Sobre ser pai e um domingo chuvoso
Num domingo chuvoso e muito triste, eu disse algo pro meu irmão que foi mais uma constatação muito pessoal que um conselho, propriamente: "Esse fim de semana é o começo da sua vida. A partir daqui, todas as escolhas, aprendizados e amadurecimentos que você teve vão entrar em ação e definir que tipo de homem você vai ser".
Era também um conselho. Em um intervalo de 48h meu irmão viu a vida dele virar de ponta-cabeça e (literalmente) cruzou um oceano para saber, no banco de passageiro de um Tiggo 5, no piso Porto Alegre do estacionamento do terminal 3 do aeroporto de Guarulhos, que a filha dele, então com 24 semanas na barriga da minha cunhada, havia nascido sem expectativa de sobreviver. Seguiu-se a isso uma viagem de 2h de choro, conversas profundas e expectativas de um futuro melhor até um hospital em Santos, o portal de entrada da nova vida dele. Que começava num luto, mas que exigiria dele tanta ou mais maturidade do que se ele efetivamente tivesse virado pai - e quem vai dizer que não virou?
Não sei quando eu vivi a minha versão desse momento, mas não paro de notar como ser pai atravessa minha existência. Outro dia vi a Joanna Maranhão retuitar uma jovem que lamentava como a maternidade muda a essência das mulheres. Joanna, com a sabedoria de quem viveu exatamente isso, disse a coisa mais natural do mundo: não tem como não mudar.
Você pode continuar a beber, continuar a foder, continuar a correr... Seus hábitos, suas amizades, seus interesses, tudo pode seguir ali. Às vezes é uma batalha mantê-los, não ceder ao impulso de se fechar no mundinho, viver a vida com os filhos, pelos filhos e só com eles. Porque "manter a essência" é custoso, exige dobrar sua energia, lidar com culpas e abstenções, balancear e fazer planos, se antecipar, saber quando é hora de se frustrar e segurar a barra. Mas mesmo fazendo tudo isso, você não é o mesmo.

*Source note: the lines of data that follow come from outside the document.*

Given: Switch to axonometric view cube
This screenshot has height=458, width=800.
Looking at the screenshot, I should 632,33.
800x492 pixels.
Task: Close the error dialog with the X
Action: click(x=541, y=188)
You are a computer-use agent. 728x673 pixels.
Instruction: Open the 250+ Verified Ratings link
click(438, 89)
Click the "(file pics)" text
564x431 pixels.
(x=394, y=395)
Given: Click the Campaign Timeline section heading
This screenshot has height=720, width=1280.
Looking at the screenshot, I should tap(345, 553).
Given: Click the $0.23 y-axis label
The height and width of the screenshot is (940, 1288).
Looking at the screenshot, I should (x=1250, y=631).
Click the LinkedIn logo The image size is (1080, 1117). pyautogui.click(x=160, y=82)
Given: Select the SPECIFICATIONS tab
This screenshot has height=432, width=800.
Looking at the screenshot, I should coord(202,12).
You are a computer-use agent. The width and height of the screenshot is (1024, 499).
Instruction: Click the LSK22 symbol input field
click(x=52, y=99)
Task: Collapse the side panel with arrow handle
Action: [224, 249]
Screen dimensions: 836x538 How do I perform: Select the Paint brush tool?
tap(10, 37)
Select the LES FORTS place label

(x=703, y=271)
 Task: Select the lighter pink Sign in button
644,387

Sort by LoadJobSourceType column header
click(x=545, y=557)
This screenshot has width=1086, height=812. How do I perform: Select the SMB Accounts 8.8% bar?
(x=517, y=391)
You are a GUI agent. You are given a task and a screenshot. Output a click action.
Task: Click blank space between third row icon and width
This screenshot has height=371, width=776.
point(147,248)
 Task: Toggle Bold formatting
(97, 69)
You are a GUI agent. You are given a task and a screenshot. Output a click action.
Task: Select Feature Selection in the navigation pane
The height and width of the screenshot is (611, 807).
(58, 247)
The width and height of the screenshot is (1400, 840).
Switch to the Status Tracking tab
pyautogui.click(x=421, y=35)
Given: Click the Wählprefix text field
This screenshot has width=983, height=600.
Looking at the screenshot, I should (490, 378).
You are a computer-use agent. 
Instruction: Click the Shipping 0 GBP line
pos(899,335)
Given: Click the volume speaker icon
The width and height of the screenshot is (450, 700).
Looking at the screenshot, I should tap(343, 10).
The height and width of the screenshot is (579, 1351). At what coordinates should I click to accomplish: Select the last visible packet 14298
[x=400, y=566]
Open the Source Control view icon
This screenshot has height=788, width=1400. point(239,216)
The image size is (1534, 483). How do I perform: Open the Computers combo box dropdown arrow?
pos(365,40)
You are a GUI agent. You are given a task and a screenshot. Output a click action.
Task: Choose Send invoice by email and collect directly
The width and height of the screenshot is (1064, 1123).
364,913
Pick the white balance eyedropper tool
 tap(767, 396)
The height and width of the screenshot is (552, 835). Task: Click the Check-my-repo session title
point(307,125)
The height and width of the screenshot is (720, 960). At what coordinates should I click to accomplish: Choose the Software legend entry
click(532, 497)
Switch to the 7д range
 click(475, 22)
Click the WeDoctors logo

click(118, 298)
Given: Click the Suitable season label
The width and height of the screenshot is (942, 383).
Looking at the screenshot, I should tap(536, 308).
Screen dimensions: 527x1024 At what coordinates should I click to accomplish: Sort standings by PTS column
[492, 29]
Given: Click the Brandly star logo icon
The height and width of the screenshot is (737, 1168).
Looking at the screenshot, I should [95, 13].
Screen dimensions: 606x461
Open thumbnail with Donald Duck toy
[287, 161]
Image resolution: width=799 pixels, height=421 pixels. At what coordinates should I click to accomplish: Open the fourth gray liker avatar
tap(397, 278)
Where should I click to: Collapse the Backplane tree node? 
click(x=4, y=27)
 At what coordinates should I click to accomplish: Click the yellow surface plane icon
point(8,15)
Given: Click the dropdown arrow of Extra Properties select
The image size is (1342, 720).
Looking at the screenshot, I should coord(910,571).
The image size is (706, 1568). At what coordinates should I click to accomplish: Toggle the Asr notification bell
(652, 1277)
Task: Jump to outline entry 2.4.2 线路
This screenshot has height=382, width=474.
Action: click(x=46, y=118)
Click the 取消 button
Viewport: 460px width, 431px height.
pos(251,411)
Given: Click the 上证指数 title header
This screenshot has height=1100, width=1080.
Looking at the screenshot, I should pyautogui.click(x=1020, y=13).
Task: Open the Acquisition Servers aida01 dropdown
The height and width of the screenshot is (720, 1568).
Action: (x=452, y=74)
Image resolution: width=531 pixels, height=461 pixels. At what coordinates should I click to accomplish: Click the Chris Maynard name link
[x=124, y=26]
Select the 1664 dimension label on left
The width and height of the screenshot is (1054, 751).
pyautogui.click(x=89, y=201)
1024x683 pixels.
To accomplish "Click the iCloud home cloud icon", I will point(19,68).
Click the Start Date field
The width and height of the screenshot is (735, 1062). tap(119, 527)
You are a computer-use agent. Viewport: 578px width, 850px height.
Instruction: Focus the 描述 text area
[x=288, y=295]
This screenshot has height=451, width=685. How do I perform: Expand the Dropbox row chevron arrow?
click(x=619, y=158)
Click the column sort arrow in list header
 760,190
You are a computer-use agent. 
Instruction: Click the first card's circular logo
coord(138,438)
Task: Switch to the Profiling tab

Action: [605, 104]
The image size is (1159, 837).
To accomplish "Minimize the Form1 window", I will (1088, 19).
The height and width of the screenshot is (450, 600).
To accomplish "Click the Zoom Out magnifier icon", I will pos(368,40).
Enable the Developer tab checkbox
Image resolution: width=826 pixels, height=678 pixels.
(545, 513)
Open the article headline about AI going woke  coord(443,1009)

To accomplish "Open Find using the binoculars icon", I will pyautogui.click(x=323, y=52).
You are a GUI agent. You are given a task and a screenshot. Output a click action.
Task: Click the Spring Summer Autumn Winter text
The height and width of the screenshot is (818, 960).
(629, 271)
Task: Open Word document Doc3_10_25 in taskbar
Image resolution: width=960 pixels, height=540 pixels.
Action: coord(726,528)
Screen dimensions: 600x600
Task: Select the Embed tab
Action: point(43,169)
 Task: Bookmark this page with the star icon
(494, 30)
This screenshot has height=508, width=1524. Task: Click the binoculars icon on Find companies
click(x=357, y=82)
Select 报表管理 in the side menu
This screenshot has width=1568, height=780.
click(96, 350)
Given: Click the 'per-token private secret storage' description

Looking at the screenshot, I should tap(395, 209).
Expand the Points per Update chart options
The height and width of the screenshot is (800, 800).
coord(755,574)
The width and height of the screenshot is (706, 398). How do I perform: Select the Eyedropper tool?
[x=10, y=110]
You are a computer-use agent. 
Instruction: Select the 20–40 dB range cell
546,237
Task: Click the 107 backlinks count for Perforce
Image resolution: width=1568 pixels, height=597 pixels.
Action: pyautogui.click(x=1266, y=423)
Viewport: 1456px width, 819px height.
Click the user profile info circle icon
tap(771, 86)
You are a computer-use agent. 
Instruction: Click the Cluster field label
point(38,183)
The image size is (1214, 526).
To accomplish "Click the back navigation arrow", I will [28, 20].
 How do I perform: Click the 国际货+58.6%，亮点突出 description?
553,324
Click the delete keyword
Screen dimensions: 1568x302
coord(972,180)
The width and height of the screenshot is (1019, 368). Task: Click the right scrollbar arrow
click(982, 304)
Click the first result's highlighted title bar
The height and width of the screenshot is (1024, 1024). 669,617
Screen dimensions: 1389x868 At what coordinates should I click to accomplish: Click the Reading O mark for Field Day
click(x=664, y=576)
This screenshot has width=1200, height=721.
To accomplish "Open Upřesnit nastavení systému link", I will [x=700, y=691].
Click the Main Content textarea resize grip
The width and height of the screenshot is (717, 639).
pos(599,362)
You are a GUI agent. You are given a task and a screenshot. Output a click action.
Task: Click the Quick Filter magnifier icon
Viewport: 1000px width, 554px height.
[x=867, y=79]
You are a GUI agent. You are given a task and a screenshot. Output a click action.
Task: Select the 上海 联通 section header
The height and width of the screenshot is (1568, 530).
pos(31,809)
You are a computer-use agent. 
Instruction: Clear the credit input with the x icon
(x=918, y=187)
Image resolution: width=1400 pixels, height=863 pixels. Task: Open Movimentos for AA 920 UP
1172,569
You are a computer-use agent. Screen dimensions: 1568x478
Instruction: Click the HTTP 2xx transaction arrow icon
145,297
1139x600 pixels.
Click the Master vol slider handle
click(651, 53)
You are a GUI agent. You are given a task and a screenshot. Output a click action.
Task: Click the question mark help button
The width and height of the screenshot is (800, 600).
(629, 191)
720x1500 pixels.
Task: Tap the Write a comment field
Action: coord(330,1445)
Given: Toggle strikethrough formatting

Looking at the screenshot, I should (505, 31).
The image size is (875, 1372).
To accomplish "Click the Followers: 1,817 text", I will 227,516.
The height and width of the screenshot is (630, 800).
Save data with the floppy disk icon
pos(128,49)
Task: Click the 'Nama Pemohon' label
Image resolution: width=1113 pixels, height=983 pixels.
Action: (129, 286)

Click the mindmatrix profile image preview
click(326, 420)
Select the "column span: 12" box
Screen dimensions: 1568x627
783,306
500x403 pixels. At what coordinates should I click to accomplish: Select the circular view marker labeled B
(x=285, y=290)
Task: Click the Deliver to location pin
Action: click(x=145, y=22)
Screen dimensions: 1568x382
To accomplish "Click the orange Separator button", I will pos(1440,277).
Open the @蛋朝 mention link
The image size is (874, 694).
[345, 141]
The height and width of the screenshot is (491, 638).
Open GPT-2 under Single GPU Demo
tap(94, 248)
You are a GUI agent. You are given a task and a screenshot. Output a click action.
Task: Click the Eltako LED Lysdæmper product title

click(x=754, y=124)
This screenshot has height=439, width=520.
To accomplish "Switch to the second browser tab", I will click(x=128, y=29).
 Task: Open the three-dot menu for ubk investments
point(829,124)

É como um filtro de Photoshop, uma camada de responsabilidade que tá ali sempre. Você vê através disso. Dá pra deletar o layer? Sim, mas não recomendo, porque você também sabe como é bom quando chegam os primeiros “eu te amo” não estimulados do pequeno crocodilo que habita o quarto ao lado. Do calor carinhoso que te preenche quando sua recém-nascida se aninha no seu braço e dorme, mesmo aos soluços, no meio da primeira gripe. Do quão feliz você é quando o mais velho abre um sorriso na saída da escola, ou quando ele comete uma pequena genialidade irônica. Martin, 3, outro dia estava levando apavoro para não atirar a teia do Homem-Aranha (uma espécie de arminha de gatilho no formato de lança-teia. não me pergunte detalhes) na TV. Um “tiro” passou muito perto e o apavoro subiu de tom. Ele, com a maior cara de pau do mundo, contestou: "Mas pegou na TV, papai? Não, né?". Não pegou. Você ri, se irrita, se orgulha, e sai dali pra não perder autoridade.
É como um clube secreto, inacessível para quem não passa por isso, cansativo às vezes. Esse clipe do Gregorio Duvivier com o João Vicente Castro viralizou falando disso. Eu nem concordo muito com a elaboração do Gregorio, não acho que é essa doação que faz do “ser pai” algo tão legal. O que me chama atenção no corte é como dois idiomas são falados ali, ter ou não filhos define perfeitamente onde você está e o quanto você entende cada um dos lados - ainda que não seja exatamente um debate. Poucas coisas são mais chatas (e comuns) que estar num grupo de pais e se perceber há horas falando de inúmeras variações de um mesmo tema: os filhos. Viramos amigos de pessoas sem outros interesses pessoais que não a convivência dos pequenos, suas preferências, fases e problemas. Tudo que vem depois disso é bem-vindo, mas complementar.
Um amigo (Henrique Rojas) também postou como tem sofrido em adaptar-se enquanto pai. Que se sentia um pai muito mais exemplar de uma bebê que de uma jovem criança de 3 anos, já com suas vontades, birras e negociações. Me identifico muito. É um desafio se ver no outro e não saber como consertá-lo. Ter aquele impulso de avisar que esse caminho é muito mais duro e ao mesmo tempo saber que esse "toque" é o maior empurrão para que aquele gênio forte vá exatamente por ali. Preciso fazer terapia. Todos precisamos, provavelmente.